#65_「居る」ことを大事にする学校
砂場で熱中して遊んでいる子どもが、ふと、ふりかえる。
お母さんの姿を確認して、表情をゆるませる。
特に何か言うわけでもなく、特に何かを求めるわけでもなく、また、砂場で熱中して遊び始める。
確かに、そうだと思う。
息子がレゴに熱中している。
私はちょっと離れたリビングの机で本を読んだり、テレビを見たりしている。
ふとしたときに、息子と目が合う。
お互いに、ニヤッと笑う。
特に何か言うわけでもなく、特に何かを求めるわけでもなく、また、レゴに熱中して遊び始める。
この事態を明解に、そして、丁寧に言葉にしてくれている文章に出会いました。
一人で遊んでいる。だけど、本当は、一人で遊んでいるわけではない。
とても大事な言葉だと感じました。
本当に「ひとりぼっち」だったら、いろんなことが心配で、いろんなことが不安で、遊びに熱中するどころではなくなるはずです。自分自身の生存がおびやかされていると感じることもあるかもしれません。

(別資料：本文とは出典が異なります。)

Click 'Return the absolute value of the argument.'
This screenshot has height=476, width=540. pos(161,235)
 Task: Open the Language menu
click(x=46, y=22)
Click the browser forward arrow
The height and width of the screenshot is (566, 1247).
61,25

身体的な距離が大事になるときもあるはずです。特に、子どもが小さいときは、目に見える範囲に「いる」ことが大事になるはずです。
子どもたちは、少しずつ、成長していきます。
心理的な距離が大事になるときもあるはずです。いつも、いつでも、会えるわけじゃない。いつも、いつでも、そばにいるわけじゃない。でも、ちゃんと、自分の心のなかに、誰かが「いる」――。そして、会おうと思えば、会える。会ってもらえる。会いに行ける。
私たちひとりひとりが、自分の心の中に、そんな人が「いる」状態をつくっていけるようになるといいなあと思います。
学校に来てくれる子どもたちに「よく来たね」と、「今日もいろいろとめんどくさいけど、まあ、なんとか夕方までここに居てみてよ」と、「今日もよーくがんばったね。疲れたでしょ。ゆっくり休んでね」と、「で、また、明日、会おうぜ」と、「でも、ほんとにきついときは、思い切って、休んでよ」と――そんなメッセージが伝わる学校がつくれたらなと思います。
学校に来てくれる子どもたちが「めんどいけど、今日も行くか」と、「まあ、なんとか学校に居てみるか」と、「けっこう、先生、見てくれてるのよね」、「先生、実は、私のこと、わかっちゃってるのよね」と、「何かまずいことがあれば、とりあえず、先生に言っとくか」と、「何も話題はないのだけれど、とりあえず、そばに居てみるか」と――そんな気持ちになれる学校がつくれたらなと思います。
その学校は、「いる」ことを大事にする学校です。
「ナスビの学校」の輪郭が、またひとつ、ハッキリしてきました。